• **PROBLEM DESCRIPTION**: Find every line in the material below with the string "green" and state how many there are, with no other text.

▶

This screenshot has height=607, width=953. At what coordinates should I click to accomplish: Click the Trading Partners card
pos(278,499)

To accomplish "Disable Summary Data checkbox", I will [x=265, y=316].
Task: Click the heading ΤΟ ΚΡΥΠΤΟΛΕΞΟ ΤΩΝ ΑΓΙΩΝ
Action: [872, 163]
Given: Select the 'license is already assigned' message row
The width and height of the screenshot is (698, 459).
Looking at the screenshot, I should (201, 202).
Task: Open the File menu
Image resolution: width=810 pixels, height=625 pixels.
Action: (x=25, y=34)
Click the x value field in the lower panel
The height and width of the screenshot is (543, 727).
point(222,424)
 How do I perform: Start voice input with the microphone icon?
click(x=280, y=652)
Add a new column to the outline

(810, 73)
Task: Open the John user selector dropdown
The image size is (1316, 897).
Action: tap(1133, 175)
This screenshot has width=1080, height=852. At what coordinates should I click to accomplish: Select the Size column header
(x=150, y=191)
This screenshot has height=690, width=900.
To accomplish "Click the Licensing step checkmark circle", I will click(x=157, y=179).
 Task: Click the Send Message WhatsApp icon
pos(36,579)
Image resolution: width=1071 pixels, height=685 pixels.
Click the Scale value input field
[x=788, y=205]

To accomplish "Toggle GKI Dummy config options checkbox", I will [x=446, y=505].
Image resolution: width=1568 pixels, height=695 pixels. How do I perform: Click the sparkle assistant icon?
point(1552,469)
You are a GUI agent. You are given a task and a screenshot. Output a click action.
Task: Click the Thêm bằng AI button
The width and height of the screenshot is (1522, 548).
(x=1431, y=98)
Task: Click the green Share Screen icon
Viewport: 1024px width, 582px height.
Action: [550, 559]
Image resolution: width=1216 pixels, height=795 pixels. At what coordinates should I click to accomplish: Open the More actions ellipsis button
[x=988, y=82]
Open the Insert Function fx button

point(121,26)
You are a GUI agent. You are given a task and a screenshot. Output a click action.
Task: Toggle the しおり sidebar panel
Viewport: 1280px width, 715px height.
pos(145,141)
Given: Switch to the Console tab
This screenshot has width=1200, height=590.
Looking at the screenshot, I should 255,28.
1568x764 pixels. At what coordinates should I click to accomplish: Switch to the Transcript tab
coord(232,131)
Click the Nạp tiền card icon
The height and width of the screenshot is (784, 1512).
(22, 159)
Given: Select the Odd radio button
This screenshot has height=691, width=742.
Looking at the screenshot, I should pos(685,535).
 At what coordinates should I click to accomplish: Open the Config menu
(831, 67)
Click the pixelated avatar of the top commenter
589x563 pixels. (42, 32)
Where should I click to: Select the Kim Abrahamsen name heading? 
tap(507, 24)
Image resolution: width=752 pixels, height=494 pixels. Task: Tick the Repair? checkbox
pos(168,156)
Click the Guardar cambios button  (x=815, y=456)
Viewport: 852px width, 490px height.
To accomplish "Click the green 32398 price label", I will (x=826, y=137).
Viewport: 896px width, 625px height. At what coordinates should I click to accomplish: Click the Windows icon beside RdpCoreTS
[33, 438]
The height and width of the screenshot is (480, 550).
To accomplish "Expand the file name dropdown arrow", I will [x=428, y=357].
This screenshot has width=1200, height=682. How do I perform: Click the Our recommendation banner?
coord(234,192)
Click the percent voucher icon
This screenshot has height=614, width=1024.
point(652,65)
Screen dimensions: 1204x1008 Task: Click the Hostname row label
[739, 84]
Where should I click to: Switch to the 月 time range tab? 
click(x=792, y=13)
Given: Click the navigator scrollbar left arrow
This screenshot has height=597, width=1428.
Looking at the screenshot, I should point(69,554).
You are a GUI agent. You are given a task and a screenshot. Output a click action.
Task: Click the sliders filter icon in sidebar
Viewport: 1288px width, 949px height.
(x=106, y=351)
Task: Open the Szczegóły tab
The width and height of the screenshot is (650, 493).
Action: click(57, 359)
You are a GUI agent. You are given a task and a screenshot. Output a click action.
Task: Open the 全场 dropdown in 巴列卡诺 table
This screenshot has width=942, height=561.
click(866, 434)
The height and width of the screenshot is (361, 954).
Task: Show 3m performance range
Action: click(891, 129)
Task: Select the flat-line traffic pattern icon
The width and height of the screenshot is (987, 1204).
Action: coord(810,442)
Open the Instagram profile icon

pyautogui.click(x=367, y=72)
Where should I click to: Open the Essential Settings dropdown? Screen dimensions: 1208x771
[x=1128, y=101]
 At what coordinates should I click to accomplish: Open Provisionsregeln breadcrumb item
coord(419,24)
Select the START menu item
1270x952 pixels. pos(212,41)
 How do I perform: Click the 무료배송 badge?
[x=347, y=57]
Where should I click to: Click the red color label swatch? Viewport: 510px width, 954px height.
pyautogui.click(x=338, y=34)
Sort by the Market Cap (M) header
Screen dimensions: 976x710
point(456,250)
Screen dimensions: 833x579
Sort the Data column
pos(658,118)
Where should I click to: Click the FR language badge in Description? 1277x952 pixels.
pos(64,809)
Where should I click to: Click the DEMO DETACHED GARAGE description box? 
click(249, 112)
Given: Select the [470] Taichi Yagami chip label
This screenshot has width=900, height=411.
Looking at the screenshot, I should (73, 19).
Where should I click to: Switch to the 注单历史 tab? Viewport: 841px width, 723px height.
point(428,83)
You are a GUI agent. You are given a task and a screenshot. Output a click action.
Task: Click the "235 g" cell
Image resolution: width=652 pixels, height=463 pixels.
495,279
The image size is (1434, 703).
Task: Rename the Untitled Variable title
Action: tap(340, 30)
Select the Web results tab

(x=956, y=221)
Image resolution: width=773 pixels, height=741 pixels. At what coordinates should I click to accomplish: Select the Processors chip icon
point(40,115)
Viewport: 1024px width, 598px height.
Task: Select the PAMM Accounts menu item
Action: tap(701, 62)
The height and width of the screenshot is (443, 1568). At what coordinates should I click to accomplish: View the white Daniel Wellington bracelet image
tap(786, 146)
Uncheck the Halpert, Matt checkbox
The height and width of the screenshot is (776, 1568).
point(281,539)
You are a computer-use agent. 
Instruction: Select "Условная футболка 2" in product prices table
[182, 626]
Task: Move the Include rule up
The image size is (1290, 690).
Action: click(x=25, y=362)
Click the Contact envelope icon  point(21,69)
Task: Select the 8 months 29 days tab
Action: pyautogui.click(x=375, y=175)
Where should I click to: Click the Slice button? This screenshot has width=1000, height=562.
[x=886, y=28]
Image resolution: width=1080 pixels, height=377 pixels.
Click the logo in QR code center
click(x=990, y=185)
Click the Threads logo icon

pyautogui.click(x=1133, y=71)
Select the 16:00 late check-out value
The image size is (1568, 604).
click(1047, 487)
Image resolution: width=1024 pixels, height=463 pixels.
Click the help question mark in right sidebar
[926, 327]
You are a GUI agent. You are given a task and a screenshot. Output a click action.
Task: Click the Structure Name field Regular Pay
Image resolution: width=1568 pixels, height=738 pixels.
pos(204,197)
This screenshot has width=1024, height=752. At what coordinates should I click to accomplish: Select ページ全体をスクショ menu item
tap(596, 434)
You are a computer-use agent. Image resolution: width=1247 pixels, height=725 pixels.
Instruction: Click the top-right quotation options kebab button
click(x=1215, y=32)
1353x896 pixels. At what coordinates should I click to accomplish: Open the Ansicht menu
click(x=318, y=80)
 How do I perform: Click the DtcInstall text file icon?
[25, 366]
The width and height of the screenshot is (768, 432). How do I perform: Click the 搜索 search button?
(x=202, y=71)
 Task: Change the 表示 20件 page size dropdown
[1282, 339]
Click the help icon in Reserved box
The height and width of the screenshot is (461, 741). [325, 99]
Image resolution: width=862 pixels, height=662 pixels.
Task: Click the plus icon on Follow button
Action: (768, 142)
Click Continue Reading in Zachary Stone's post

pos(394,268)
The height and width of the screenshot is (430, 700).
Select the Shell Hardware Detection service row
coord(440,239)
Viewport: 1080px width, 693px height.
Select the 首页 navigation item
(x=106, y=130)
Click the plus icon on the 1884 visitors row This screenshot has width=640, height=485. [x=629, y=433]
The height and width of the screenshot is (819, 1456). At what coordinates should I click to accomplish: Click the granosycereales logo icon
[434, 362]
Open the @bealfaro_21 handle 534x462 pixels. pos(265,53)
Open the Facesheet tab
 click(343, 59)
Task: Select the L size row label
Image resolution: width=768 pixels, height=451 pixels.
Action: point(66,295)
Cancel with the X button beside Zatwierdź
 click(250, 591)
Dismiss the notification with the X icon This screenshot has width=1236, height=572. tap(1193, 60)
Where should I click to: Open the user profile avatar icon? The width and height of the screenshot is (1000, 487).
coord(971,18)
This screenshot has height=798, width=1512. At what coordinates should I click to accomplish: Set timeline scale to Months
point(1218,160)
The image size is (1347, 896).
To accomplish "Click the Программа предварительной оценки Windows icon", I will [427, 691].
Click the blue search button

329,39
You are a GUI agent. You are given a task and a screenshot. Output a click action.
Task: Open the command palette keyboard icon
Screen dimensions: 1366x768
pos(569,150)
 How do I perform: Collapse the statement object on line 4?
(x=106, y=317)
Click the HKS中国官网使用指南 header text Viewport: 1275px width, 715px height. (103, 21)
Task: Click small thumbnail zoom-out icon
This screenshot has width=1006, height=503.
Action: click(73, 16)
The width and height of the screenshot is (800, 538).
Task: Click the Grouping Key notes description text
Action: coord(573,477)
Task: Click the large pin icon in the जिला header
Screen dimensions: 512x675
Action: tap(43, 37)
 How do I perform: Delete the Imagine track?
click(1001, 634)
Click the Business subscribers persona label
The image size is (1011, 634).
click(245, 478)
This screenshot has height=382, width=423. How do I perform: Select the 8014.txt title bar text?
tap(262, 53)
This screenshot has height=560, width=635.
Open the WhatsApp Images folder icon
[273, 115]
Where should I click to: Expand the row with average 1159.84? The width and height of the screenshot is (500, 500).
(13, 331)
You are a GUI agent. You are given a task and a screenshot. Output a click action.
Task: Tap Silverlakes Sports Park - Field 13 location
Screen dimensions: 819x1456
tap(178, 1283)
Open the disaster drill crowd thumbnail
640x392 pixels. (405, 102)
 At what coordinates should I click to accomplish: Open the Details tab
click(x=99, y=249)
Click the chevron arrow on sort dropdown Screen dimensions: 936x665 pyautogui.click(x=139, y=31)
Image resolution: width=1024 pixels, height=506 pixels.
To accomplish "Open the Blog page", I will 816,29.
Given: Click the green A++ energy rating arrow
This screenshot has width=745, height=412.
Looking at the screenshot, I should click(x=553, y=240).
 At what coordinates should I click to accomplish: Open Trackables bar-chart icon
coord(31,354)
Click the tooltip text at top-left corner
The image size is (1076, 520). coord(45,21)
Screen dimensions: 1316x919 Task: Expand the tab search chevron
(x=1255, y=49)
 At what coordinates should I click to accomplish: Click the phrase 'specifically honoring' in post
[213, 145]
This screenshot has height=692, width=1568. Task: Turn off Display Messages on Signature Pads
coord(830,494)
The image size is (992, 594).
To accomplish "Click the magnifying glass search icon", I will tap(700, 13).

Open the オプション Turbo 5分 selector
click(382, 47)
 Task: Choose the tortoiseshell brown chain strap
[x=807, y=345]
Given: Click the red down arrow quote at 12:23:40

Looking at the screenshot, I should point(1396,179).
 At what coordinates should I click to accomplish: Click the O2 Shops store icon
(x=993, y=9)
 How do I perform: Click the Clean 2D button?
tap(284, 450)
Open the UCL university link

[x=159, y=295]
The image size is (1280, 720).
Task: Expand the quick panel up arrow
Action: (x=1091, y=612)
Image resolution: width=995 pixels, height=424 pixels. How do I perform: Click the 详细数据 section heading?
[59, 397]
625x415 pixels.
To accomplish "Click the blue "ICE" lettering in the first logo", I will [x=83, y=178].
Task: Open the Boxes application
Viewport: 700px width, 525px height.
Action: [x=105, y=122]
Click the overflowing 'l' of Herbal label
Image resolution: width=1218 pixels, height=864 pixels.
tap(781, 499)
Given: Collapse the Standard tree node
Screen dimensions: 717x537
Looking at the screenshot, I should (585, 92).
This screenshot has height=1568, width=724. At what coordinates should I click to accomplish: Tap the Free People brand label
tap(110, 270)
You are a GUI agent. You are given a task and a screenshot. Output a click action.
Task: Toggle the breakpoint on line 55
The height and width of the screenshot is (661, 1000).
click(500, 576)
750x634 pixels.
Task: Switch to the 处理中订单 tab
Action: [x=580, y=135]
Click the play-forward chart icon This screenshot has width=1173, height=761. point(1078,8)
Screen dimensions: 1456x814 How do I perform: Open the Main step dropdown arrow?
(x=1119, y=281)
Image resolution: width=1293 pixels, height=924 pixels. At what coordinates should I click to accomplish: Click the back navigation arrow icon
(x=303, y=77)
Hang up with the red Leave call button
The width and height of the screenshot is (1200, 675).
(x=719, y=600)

◀

• **RESPONSE**: 3